Write out every entry exactly as it appears, omitting the pictures.

•••••

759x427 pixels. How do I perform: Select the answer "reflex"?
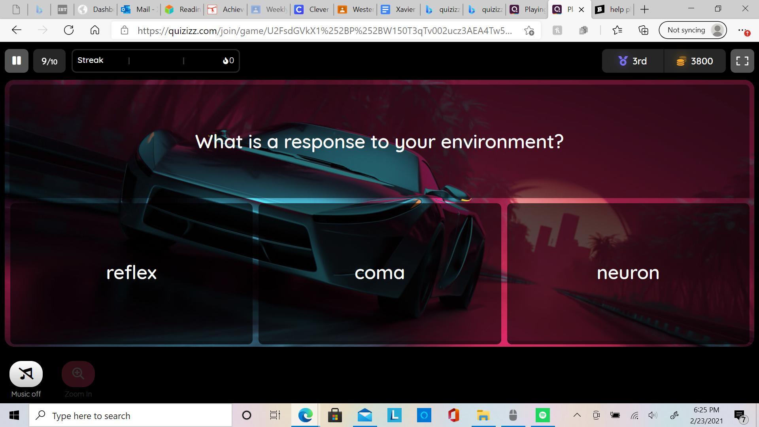(x=131, y=273)
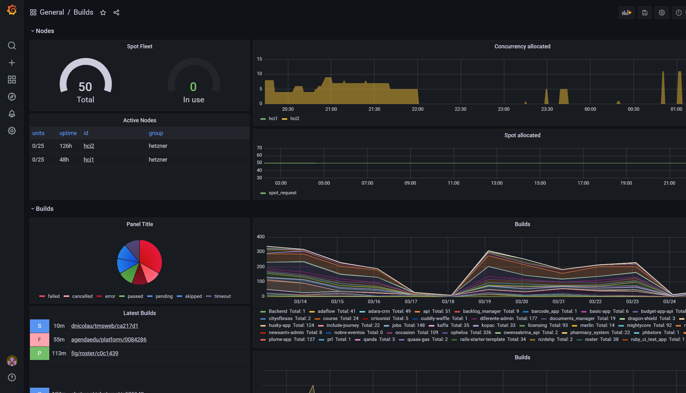Click the red failed pie slice

151,254
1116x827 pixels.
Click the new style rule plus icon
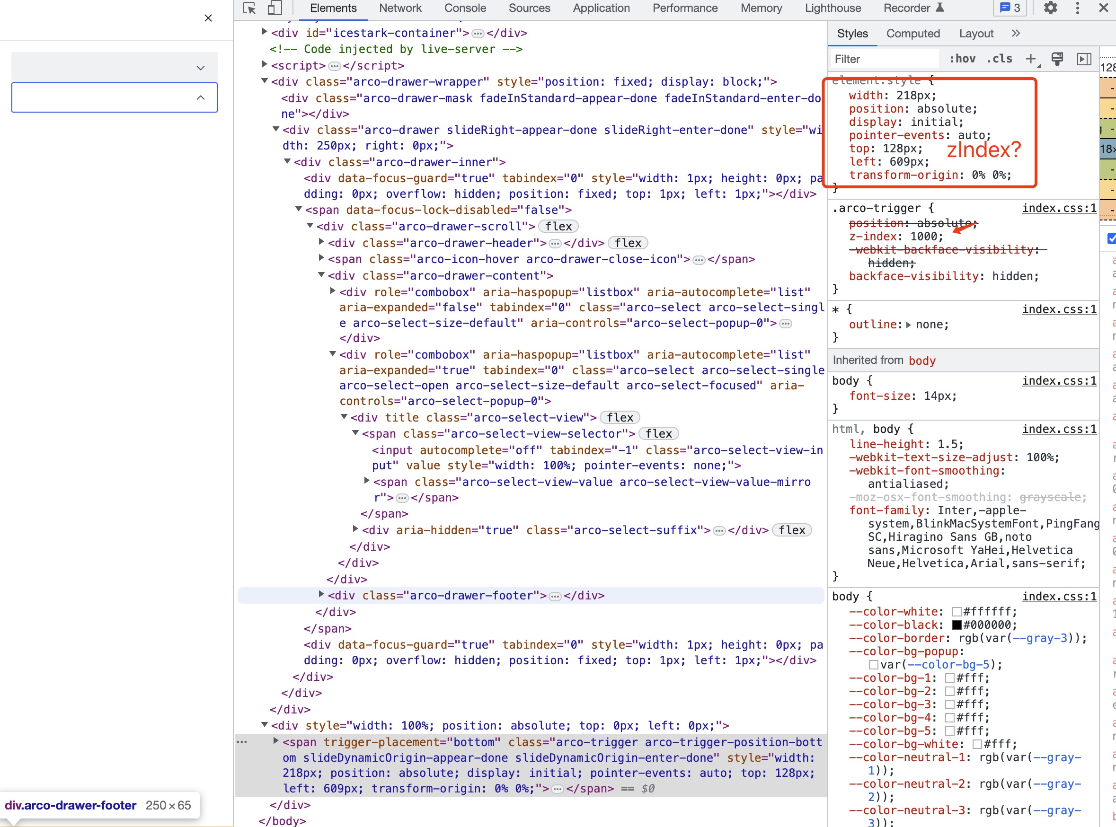pyautogui.click(x=1030, y=59)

•••••

» **Solution for this task**:
759x427 pixels. How do I perform: Select the answer "reflex"?
(x=131, y=273)
Click the red failed pie slice

151,254
1116x827 pixels.
Click the new style rule plus icon
pyautogui.click(x=1030, y=59)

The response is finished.